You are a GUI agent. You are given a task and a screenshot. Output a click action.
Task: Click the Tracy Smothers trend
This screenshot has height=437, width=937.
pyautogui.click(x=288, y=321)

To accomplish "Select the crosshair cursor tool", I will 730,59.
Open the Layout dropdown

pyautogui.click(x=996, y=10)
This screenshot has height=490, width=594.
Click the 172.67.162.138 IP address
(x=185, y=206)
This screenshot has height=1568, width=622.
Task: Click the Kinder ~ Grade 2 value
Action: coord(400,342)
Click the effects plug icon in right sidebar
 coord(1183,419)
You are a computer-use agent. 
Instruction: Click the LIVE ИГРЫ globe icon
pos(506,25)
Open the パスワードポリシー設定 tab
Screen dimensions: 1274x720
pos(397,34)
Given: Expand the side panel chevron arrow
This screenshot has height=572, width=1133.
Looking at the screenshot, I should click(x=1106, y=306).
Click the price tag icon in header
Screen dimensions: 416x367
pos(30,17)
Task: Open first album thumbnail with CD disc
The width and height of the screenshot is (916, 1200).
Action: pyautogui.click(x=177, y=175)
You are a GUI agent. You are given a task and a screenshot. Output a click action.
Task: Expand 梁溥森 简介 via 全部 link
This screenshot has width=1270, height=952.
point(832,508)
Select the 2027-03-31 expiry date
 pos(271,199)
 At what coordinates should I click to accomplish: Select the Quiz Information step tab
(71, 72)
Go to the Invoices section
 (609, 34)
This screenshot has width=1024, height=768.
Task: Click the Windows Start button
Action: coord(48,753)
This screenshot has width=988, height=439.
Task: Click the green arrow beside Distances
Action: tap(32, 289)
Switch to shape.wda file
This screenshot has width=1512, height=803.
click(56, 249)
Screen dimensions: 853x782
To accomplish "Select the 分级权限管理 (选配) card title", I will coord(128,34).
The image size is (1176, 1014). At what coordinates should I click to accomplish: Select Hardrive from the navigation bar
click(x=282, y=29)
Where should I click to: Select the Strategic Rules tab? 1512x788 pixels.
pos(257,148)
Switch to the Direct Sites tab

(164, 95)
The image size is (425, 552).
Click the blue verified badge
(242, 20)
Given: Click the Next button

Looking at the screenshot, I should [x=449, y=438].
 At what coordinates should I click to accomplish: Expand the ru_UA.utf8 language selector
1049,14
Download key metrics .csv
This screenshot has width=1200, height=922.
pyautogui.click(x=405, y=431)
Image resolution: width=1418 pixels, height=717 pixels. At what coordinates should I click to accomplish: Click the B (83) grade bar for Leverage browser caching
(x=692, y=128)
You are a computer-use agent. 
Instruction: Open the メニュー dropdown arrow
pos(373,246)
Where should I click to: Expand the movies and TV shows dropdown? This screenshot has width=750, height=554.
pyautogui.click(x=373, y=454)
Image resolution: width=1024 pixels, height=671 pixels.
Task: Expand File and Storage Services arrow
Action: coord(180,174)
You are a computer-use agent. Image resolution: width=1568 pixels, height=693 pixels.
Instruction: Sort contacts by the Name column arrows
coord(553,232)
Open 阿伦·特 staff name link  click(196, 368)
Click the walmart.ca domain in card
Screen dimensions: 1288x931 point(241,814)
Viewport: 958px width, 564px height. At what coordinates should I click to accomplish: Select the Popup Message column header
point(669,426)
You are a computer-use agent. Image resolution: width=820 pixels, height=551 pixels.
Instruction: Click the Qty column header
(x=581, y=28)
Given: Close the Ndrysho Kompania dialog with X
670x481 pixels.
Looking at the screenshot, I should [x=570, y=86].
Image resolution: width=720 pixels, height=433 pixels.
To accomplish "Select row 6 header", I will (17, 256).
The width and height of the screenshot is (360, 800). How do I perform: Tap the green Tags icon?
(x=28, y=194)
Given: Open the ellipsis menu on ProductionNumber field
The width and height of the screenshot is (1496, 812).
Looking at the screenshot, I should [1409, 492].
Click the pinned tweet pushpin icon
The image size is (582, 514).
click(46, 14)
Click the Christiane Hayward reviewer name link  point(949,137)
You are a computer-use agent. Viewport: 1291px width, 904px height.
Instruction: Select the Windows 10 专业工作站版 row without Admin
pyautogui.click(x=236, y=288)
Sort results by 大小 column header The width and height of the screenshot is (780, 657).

■ ■ ■ ■

# [Exercise aim]
Send back all the records above word for word.

# [Response]
You are a GUI agent. You are given a task and a screenshot. Output a click action.
Task: Click the Tracy Smothers trend
This screenshot has height=437, width=937.
pyautogui.click(x=288, y=321)

To accomplish "Select the crosshair cursor tool", I will 730,59.
Open the Layout dropdown

pyautogui.click(x=996, y=10)
This screenshot has height=490, width=594.
Click the 172.67.162.138 IP address
(x=185, y=206)
This screenshot has height=1568, width=622.
Task: Click the Kinder ~ Grade 2 value
Action: coord(400,342)
Click the effects plug icon in right sidebar
 coord(1183,419)
You are a computer-use agent. 
Instruction: Click the LIVE ИГРЫ globe icon
pos(506,25)
Open the パスワードポリシー設定 tab
Screen dimensions: 1274x720
pos(397,34)
Given: Expand the side panel chevron arrow
This screenshot has height=572, width=1133.
Looking at the screenshot, I should click(x=1106, y=306).
Click the price tag icon in header
Screen dimensions: 416x367
pos(30,17)
Task: Open first album thumbnail with CD disc
The width and height of the screenshot is (916, 1200).
Action: pyautogui.click(x=177, y=175)
You are a GUI agent. You are given a task and a screenshot. Output a click action.
Task: Expand 梁溥森 简介 via 全部 link
This screenshot has width=1270, height=952.
point(832,508)
Select the 2027-03-31 expiry date
 pos(271,199)
 At what coordinates should I click to accomplish: Select the Quiz Information step tab
(71, 72)
Go to the Invoices section
 (609, 34)
This screenshot has width=1024, height=768.
Task: Click the Windows Start button
Action: coord(48,753)
This screenshot has width=988, height=439.
Task: Click the green arrow beside Distances
Action: tap(32, 289)
Switch to shape.wda file
This screenshot has width=1512, height=803.
click(56, 249)
Screen dimensions: 853x782
To accomplish "Select the 分级权限管理 (选配) card title", I will coord(128,34).
The image size is (1176, 1014). At what coordinates should I click to accomplish: Select Hardrive from the navigation bar
click(x=282, y=29)
Where should I click to: Select the Strategic Rules tab? 1512x788 pixels.
pos(257,148)
Switch to the Direct Sites tab

(164, 95)
The image size is (425, 552).
Click the blue verified badge
(242, 20)
Given: Click the Next button

Looking at the screenshot, I should [x=449, y=438].
 At what coordinates should I click to accomplish: Expand the ru_UA.utf8 language selector
1049,14
Download key metrics .csv
This screenshot has width=1200, height=922.
pyautogui.click(x=405, y=431)
Image resolution: width=1418 pixels, height=717 pixels. At what coordinates should I click to accomplish: Click the B (83) grade bar for Leverage browser caching
(x=692, y=128)
You are a computer-use agent. 
Instruction: Open the メニュー dropdown arrow
pos(373,246)
Where should I click to: Expand the movies and TV shows dropdown? This screenshot has width=750, height=554.
pyautogui.click(x=373, y=454)
Image resolution: width=1024 pixels, height=671 pixels.
Task: Expand File and Storage Services arrow
Action: coord(180,174)
You are a computer-use agent. Image resolution: width=1568 pixels, height=693 pixels.
Instruction: Sort contacts by the Name column arrows
coord(553,232)
Open 阿伦·特 staff name link  click(196, 368)
Click the walmart.ca domain in card
Screen dimensions: 1288x931 point(241,814)
Viewport: 958px width, 564px height. At what coordinates should I click to accomplish: Select the Popup Message column header
point(669,426)
You are a computer-use agent. Image resolution: width=820 pixels, height=551 pixels.
Instruction: Click the Qty column header
(x=581, y=28)
Given: Close the Ndrysho Kompania dialog with X
670x481 pixels.
Looking at the screenshot, I should [x=570, y=86].
Image resolution: width=720 pixels, height=433 pixels.
To accomplish "Select row 6 header", I will (17, 256).
The width and height of the screenshot is (360, 800). How do I perform: Tap the green Tags icon?
(x=28, y=194)
Given: Open the ellipsis menu on ProductionNumber field
The width and height of the screenshot is (1496, 812).
Looking at the screenshot, I should [1409, 492].
Click the pinned tweet pushpin icon
The image size is (582, 514).
click(46, 14)
Click the Christiane Hayward reviewer name link  point(949,137)
You are a computer-use agent. Viewport: 1291px width, 904px height.
Instruction: Select the Windows 10 专业工作站版 row without Admin
pyautogui.click(x=236, y=288)
Sort results by 大小 column header The width and height of the screenshot is (780, 657).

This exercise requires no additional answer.